-
Dedy Saputra, pengawas BPJN Aceh, menunjukkan dedikasi luar biasa dengan bertahan di zona merah banjir Aceh Tamiang selama sebulan demi memastikan akses jalan nasional terbuka untuk distribusi logistik dan pendidikan.
-
Trauma kehilangan keluarga saat Tsunami 2004 menjadi motivasi utama Dedy untuk membantu sesama korban bencana. Ia mengubah kesedihan masa lalu menjadi kekuatan pengabdian tanpa batas bagi masyarakat dan negara Indonesia.
-
Meskipun harus mengorbankan waktu bersama keluarga, Dedy tetap berkomitmen menjalankan tugasnya. Ia meyakinkan warga terdampak bahwa pemerintah terus bekerja keras memulihkan infrastruktur secara bertahap demi normalisasi kehidupan di Aceh.
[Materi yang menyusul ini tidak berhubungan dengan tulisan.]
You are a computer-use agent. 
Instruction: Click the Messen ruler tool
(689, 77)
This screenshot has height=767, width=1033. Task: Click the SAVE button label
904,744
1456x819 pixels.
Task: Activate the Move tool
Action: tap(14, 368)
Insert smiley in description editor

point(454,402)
SuaraJabar.id - Bencana banjir dan tanah longsor yang menerjang Kabupaten Aceh Tamiang di penghujung tahun 2025 tidak hanya menyisakan kerusakan infrastruktur, tetapi juga trauma mendalam bagi warga.
Namun, di tengah hamparan lumpur dan puing-puing, harapan itu tetap menyala berkat kehadiran sosok-sosok tangguh yang bekerja dalam sunyi.
Salah satu pahlawan tak berjubah itu adalah Dedy Saputra, Pengawas Lapangan PPK 1.5 Balai Pelaksanaan Jalan Nasional (BPJN) Aceh, Direktorat Jenderal Bina Marga, Kementerian Pekerjaan Umum (PU).
Hampir satu bulan lamanya, Dedy memilih bertahan di zona merah bencana, meninggalkan kenyamanan rumah demi memastikan akses jalan kembali terbuka. Baginya, ini bukan sekadar tugas negara, melainkan panggilan jiwa yang berakar dari luka masa lalu.
Baca Juga:Bencana Sumatera, BRI akan Terus Berkontribusi Bantu Masyarakat Bangkit Kembali
Bagi generasi muda yang mungkin terbiasa dengan kenyamanan Work From Home (WFH) atau kantor ber-AC, realitas kerja Dedy sungguh kontras.
Di lapangan, ia dan timnya harus berjibaku dengan cuaca ekstrem dan medan yang berat. Jam istirahat adalah kemewahan yang langka.
"Sebagai abdi negara tidak ada kata-kata capek. Tidurnya kadang enak, kadang tidak enak. Kadang-kadang kita tidur di bawah lumpur," ujarnya, Sabtu (27/12/2025) kemarin.
Prioritas utamanya sangat jelas: membuka isolasi wilayah. Ia sadar betul bahwa setiap detik keterlambatan pembersihan jalan berarti keterlambatan logistik bagi warga yang kelaparan dan santri yang ingin kembali menuntut ilmu.
"Supaya pengiriman sembako bisa masuk dengan lancar, santri-santri (pesantren) bisa kembali belajar seperti biasa," tegas Dedy.
Baca Juga:Pemkab dan Warga Bogor Galang Dana Rp1,2 Miliar untuk Korban Bencana Sumatera
Di balik ketegarannya memimpin alat berat membelah bukit lumpur, Dedy menyimpan kisah pilu yang menggetarkan hati. Ia adalah saksi hidup sekaligus korban dari dahsyatnya Tsunami Aceh 2004 silam. Bencana tersebut merenggut orang-orang yang paling ia cintai.
"Saya pernah jadi korban tsunami, sampai sekarang masih terbayang-bayang. Bapak ibu, dua orang adik dibawa tsunami, sampai sekarang belum ditemukan,” ucapnya.
Namun, alih-alih larut dalam kesedihan, trauma tersebut ia ubah menjadi kekuatan. Dedy mengerti betul rasanya kehilangan dan ketidakpastian di tengah bencana. Empati inilah yang membuatnya gila kerja demi membantu sesama korban.
“Itulah yang menggerakkan saya untuk membantu. Harus tempur di lapangan walaupun keluarga ditinggalkan sementara," tambahnya.
Pengorbanan Dedy tak berhenti di fisik. Ia harus rela menahan rindu kepada istri dan anaknya. Komunikasi hanya bisa dilakukan sesekali, bergantung pada ketersediaan sinyal dan listrik yang masih belum stabil pascabencana.
"Kalau listrik sudah nyala dan jaringan sudah ada, baru bisa komunikasi, video call. Anak suka manggil papa, terasa terenyuh sendiri," ungkap Dedy.